▶ **Task to carry out**
The lines to reproduce from the material below are those from the one containing "Click the star to favorite the file" through the one containing "You are a computer-use agent. The", both included; write them out exactly and add nothing.
(Given information Opens)
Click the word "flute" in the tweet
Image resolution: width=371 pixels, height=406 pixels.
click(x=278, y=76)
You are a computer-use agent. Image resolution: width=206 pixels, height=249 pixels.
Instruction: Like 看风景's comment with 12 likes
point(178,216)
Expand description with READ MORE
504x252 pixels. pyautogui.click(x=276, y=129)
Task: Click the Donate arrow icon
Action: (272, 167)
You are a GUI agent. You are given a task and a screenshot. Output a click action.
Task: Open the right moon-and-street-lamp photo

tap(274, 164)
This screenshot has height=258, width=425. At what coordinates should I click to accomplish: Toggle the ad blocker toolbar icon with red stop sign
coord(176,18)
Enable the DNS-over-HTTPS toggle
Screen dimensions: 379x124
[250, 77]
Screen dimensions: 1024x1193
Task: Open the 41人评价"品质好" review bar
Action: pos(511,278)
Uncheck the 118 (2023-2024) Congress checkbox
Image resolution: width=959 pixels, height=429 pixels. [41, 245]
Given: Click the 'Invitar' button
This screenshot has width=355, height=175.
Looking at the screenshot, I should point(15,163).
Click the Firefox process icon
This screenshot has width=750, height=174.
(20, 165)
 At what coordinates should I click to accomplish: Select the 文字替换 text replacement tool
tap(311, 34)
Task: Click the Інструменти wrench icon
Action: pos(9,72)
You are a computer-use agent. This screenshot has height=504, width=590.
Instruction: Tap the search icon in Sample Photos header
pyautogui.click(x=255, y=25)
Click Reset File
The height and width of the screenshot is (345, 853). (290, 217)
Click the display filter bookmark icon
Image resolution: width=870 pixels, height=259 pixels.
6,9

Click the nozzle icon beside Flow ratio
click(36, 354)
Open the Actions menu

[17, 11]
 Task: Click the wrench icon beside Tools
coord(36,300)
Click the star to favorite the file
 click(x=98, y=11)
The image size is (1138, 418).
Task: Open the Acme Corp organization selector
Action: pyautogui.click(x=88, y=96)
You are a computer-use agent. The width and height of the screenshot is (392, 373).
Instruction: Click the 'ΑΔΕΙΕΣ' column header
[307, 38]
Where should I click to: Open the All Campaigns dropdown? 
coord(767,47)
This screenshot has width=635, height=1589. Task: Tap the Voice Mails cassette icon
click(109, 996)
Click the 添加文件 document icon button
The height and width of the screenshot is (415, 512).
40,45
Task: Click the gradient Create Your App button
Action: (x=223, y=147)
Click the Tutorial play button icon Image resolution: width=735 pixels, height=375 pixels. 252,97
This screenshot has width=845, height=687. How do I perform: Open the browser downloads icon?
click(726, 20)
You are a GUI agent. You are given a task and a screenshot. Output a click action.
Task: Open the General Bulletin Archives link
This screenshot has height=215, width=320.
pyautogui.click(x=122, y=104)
(Given information Closes)
▶ **Output**
Click the star to favorite the file
 click(x=98, y=11)
The image size is (1138, 418).
Task: Open the Acme Corp organization selector
Action: pyautogui.click(x=88, y=96)
You are a computer-use agent. The width and height of the screenshot is (392, 373).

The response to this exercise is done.